Quoted passage
- - - - - - -
As for choice and flexibility... Debian is a compiled distribution Most packages don't introduce complex chains of dependencies but some do. And on those Debian has had to make choices about defaults. The way those choices are made is by looking at the direction of upstream. Debian's policy is pretty clear. If the initd people want initd then work with the upstream software to make sure their software is not introducing systemd dependencies and work with the package maintainers or easy option switches. Debian supports that. What they can't support is 2 different distribution. If Devuan ever comes to be then you'll have a long term systemd free Debian. If not Crux, Alpine... exist . No one is taking away choice from Linux.
The FAT32 example might be an anti-trust violation. Most of the other stuff probably has nothing to do with Windows desktop OS however. Remember Microsoft was a big player in phones for many years until Apple / Android.
l. I do, however, care about their OS, the stability and performance of which has been degrading steadily since the loss of Jobs.
- - - - - - -
Stated goal 1
Convert the rows, from the line containing "such (754, 123)" up to and including the last line of the rows, into a Markdown table with the columns Number and Line, leaving out any blank lines.
- - - - - - -
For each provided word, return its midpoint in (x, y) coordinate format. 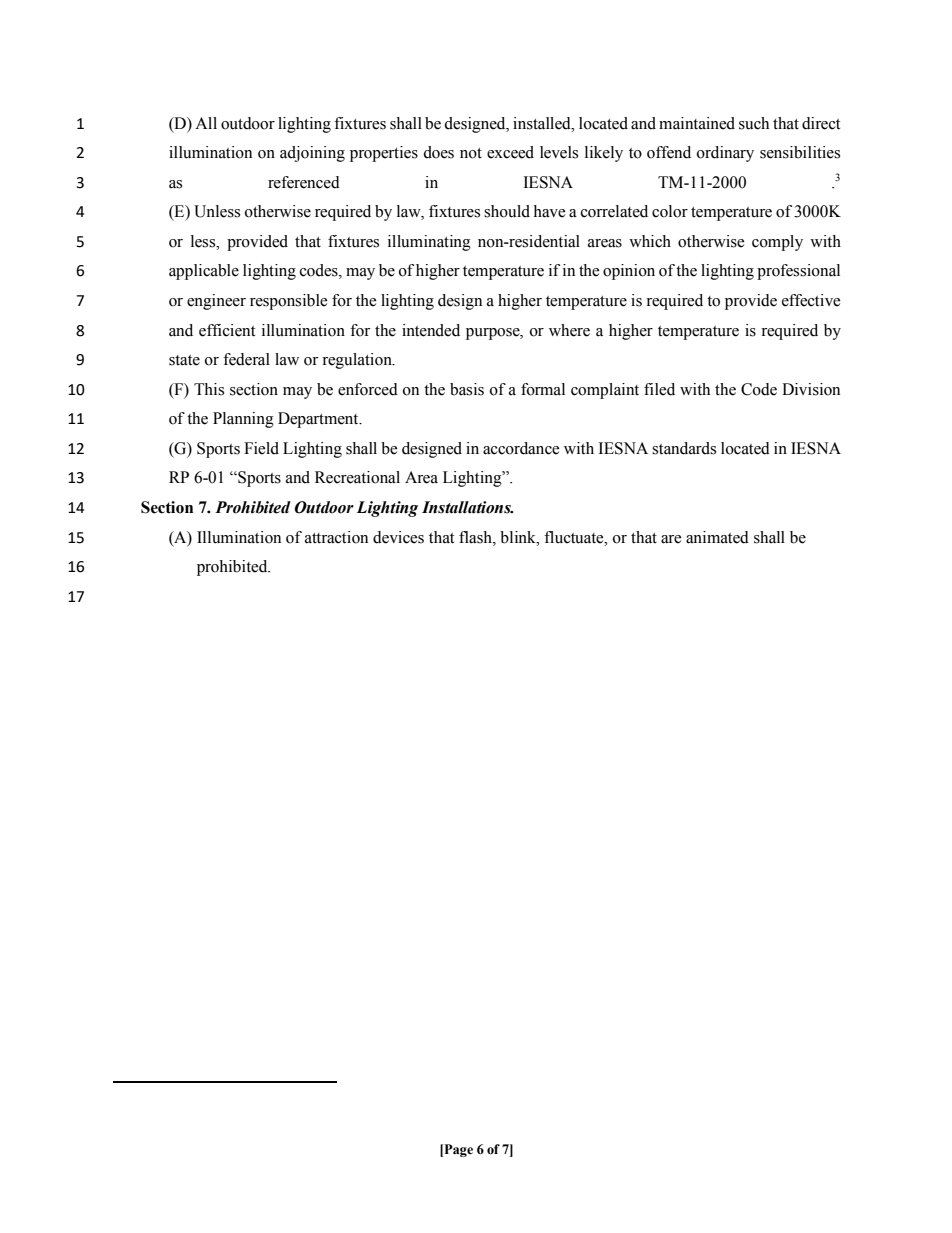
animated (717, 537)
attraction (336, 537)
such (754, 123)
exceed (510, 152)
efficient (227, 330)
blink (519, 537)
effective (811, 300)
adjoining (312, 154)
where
- - - - - - -
Stated goal 2
According to the comments about Debian, how does Debian make its choices about defaults?

Correct output 1
| Number | Line |
|---|---|
| 1 | such (754, 123) |
| 2 | exceed (510, 152) |
| 3 | efficient (227, 330) |
| 4 | blink (519, 537) |
| 5 | effective (811, 300) |
| 6 | adjoining (312, 154) |
| 7 | where |

Correct output 2
By looking at the direction of upstream.